───── Data to process

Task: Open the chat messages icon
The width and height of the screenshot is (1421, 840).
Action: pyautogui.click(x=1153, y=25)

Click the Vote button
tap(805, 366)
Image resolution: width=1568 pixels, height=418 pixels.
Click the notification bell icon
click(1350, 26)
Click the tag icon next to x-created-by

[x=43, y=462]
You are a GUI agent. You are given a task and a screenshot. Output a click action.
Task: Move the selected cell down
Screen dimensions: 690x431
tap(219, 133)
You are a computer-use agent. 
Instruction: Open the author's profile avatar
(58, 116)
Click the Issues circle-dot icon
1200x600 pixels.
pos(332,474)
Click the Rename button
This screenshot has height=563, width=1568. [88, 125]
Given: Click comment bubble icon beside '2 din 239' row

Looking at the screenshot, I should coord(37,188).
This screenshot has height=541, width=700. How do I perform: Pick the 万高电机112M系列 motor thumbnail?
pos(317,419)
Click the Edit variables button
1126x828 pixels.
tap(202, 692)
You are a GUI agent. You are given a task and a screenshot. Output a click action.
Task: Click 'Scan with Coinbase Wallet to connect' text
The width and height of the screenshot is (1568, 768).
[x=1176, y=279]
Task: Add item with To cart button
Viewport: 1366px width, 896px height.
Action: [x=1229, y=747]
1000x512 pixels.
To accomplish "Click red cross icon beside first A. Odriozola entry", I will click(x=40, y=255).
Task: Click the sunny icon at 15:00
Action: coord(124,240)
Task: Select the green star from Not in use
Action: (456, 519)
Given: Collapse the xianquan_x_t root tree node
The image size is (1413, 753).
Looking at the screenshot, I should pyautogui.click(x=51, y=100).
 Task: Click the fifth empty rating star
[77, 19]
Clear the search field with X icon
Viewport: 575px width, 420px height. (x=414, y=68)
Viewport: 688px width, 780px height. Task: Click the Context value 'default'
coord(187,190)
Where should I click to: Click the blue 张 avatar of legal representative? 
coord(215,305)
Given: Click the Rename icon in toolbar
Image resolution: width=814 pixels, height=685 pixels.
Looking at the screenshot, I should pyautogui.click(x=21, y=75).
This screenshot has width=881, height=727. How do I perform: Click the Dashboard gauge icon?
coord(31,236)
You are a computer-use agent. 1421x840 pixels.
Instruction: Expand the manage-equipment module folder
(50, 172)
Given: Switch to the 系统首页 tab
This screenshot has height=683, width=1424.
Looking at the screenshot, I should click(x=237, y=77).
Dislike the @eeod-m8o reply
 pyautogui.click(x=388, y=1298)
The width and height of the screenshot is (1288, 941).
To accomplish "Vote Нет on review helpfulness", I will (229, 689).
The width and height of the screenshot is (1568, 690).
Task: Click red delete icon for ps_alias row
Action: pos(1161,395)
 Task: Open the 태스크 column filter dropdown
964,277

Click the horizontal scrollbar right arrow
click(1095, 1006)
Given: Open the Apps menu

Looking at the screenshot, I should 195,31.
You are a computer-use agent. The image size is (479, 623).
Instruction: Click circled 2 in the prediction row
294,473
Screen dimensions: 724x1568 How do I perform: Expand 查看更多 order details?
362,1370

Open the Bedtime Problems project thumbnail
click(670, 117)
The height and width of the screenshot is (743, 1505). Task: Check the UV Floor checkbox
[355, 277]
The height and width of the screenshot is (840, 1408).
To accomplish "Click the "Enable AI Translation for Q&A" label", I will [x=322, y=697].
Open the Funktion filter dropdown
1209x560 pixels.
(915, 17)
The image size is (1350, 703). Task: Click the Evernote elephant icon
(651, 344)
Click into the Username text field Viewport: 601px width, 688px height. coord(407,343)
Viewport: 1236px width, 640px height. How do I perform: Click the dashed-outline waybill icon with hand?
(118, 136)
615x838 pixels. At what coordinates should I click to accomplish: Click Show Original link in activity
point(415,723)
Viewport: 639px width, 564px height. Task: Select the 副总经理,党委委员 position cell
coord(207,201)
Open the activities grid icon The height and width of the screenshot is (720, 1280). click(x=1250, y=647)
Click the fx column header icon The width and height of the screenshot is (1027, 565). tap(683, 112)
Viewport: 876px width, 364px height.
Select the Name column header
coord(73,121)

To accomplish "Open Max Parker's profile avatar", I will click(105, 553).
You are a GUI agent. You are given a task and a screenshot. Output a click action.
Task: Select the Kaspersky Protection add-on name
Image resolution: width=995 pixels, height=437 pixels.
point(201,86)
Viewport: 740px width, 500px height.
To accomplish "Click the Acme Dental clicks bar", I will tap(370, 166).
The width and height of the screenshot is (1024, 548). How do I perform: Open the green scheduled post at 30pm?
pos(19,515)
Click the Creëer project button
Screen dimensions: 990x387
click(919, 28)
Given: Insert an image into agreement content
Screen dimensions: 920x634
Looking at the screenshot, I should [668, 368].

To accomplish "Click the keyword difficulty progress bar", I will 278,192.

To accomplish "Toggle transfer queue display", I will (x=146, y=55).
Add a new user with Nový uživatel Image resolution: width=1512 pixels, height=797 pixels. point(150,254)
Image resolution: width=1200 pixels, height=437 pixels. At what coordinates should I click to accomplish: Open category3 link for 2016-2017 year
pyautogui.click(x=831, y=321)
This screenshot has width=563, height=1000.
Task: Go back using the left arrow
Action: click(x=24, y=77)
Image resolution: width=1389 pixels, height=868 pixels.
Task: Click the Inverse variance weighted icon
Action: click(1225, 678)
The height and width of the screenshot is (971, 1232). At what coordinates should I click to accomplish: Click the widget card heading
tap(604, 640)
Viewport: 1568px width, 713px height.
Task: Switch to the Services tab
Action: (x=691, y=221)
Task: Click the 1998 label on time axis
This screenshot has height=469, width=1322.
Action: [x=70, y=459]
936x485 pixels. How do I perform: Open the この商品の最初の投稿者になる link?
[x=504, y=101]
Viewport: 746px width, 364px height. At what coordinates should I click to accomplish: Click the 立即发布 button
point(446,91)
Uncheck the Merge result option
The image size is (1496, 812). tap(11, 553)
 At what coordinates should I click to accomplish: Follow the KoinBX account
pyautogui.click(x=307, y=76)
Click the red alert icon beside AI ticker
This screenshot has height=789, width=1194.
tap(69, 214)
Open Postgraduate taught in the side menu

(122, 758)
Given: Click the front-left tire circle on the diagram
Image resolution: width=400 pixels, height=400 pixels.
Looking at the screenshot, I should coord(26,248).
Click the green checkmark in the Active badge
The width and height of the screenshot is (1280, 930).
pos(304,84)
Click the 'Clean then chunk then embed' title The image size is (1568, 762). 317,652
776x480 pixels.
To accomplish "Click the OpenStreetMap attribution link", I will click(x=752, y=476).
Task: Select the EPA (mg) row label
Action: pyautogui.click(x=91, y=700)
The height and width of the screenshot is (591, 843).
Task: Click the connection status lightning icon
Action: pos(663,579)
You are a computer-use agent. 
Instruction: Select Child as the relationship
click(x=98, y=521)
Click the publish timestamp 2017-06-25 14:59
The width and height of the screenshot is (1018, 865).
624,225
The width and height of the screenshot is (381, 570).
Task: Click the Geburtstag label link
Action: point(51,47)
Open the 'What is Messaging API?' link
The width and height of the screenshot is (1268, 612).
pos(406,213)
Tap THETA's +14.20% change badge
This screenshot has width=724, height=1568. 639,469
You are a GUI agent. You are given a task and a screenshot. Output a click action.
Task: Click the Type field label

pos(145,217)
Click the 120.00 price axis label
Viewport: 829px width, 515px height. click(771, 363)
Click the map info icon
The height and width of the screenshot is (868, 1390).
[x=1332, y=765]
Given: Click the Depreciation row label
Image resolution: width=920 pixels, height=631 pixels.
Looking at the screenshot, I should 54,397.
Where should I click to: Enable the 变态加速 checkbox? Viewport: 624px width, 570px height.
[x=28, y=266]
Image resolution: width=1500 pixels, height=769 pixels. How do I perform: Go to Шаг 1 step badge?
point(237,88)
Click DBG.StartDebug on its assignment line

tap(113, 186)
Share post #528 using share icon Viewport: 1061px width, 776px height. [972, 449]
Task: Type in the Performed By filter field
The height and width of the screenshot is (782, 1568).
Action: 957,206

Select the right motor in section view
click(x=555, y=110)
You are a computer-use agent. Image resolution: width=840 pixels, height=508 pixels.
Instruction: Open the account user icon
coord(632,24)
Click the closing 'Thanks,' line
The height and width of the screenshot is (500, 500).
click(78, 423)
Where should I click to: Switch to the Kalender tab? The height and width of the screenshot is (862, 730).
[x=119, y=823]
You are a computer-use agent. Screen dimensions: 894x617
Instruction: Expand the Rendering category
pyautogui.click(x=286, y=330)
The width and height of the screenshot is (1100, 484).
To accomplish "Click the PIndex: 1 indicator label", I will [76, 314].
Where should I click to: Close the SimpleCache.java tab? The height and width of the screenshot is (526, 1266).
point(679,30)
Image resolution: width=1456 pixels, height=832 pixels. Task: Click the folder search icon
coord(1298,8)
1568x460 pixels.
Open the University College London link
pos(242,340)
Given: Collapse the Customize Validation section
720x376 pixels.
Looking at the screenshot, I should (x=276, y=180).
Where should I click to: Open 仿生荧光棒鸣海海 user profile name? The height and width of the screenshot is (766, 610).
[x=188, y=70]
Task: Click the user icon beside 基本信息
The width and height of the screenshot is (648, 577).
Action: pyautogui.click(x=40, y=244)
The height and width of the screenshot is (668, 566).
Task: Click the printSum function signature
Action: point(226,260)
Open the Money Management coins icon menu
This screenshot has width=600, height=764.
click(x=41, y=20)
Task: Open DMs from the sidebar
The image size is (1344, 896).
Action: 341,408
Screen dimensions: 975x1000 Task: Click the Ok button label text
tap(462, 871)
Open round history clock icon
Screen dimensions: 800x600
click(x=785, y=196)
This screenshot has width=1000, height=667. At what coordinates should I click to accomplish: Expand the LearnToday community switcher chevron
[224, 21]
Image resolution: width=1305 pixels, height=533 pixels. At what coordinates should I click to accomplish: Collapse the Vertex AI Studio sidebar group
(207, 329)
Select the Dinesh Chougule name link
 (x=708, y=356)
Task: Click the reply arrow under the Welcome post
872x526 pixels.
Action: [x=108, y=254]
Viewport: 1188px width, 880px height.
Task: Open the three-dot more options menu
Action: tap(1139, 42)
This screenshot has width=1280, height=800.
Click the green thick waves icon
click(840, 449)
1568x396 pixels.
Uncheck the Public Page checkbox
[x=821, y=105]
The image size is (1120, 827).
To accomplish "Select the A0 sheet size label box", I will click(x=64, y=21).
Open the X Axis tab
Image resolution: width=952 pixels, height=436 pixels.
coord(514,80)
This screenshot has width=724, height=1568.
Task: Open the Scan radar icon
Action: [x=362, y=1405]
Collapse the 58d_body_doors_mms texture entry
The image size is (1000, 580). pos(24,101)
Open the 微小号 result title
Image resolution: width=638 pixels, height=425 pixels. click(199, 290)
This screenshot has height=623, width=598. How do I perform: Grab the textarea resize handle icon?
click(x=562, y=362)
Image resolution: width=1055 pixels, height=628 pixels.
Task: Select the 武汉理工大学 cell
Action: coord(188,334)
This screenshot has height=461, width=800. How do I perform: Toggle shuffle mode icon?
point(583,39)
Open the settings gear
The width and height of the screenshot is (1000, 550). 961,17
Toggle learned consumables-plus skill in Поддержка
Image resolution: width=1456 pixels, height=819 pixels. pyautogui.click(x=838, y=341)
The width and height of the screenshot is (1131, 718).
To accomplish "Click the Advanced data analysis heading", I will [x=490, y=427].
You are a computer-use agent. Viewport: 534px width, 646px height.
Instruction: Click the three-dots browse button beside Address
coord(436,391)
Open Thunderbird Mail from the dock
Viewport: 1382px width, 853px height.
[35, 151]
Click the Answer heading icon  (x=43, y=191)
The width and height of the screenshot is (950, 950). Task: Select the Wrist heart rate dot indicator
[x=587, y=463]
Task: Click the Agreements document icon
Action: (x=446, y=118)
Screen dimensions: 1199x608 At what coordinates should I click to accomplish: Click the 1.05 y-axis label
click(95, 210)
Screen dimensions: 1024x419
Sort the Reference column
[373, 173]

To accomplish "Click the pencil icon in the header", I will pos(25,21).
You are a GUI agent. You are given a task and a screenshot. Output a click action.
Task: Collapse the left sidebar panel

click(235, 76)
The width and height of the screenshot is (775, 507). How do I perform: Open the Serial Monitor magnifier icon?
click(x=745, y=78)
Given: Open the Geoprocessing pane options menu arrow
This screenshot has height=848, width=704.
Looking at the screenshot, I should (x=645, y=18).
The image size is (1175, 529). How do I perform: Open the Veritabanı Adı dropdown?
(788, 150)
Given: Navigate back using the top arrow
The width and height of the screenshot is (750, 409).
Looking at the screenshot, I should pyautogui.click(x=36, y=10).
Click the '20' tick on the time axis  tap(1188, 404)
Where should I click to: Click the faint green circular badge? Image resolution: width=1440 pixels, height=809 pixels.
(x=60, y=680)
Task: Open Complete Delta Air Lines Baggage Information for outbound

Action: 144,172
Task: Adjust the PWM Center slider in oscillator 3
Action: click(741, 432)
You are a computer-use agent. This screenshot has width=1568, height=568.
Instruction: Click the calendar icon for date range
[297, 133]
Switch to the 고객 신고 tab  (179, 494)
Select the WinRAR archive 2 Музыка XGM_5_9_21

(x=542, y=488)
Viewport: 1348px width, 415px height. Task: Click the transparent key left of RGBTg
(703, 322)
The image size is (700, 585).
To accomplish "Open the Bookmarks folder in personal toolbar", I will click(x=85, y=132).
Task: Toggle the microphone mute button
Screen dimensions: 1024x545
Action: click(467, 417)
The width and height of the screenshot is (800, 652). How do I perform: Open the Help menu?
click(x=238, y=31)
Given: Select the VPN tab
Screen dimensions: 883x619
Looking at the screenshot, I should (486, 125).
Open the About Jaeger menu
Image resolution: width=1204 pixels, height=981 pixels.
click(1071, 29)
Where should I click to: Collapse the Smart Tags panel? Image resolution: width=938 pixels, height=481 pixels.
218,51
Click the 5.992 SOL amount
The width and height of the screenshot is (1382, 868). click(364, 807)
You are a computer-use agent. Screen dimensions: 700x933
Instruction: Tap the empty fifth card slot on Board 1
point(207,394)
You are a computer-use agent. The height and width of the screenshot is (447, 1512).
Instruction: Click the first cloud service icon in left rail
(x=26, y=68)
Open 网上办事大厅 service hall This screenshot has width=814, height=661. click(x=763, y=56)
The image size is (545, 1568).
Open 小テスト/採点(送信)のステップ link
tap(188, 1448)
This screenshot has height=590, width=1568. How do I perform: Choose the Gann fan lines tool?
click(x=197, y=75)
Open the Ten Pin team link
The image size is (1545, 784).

──────────

> [About this exercise]:
Scan the records above for the lines holding "Click the Vote button" and "1000x512 pixels.". Transcribe those two and every line between them word for word, and no others.

> [Task result]:
Click the Vote button
tap(805, 366)
Image resolution: width=1568 pixels, height=418 pixels.
Click the notification bell icon
click(1350, 26)
Click the tag icon next to x-created-by

[x=43, y=462]
You are a GUI agent. You are given a task and a screenshot. Output a click action.
Task: Move the selected cell down
Screen dimensions: 690x431
tap(219, 133)
You are a computer-use agent. 
Instruction: Open the author's profile avatar
(58, 116)
Click the Issues circle-dot icon
1200x600 pixels.
pos(332,474)
Click the Rename button
This screenshot has height=563, width=1568. [88, 125]
Given: Click comment bubble icon beside '2 din 239' row

Looking at the screenshot, I should coord(37,188).
This screenshot has height=541, width=700. How do I perform: Pick the 万高电机112M系列 motor thumbnail?
pos(317,419)
Click the Edit variables button
1126x828 pixels.
tap(202, 692)
You are a GUI agent. You are given a task and a screenshot. Output a click action.
Task: Click 'Scan with Coinbase Wallet to connect' text
The width and height of the screenshot is (1568, 768).
[x=1176, y=279]
Task: Add item with To cart button
Viewport: 1366px width, 896px height.
Action: [x=1229, y=747]
1000x512 pixels.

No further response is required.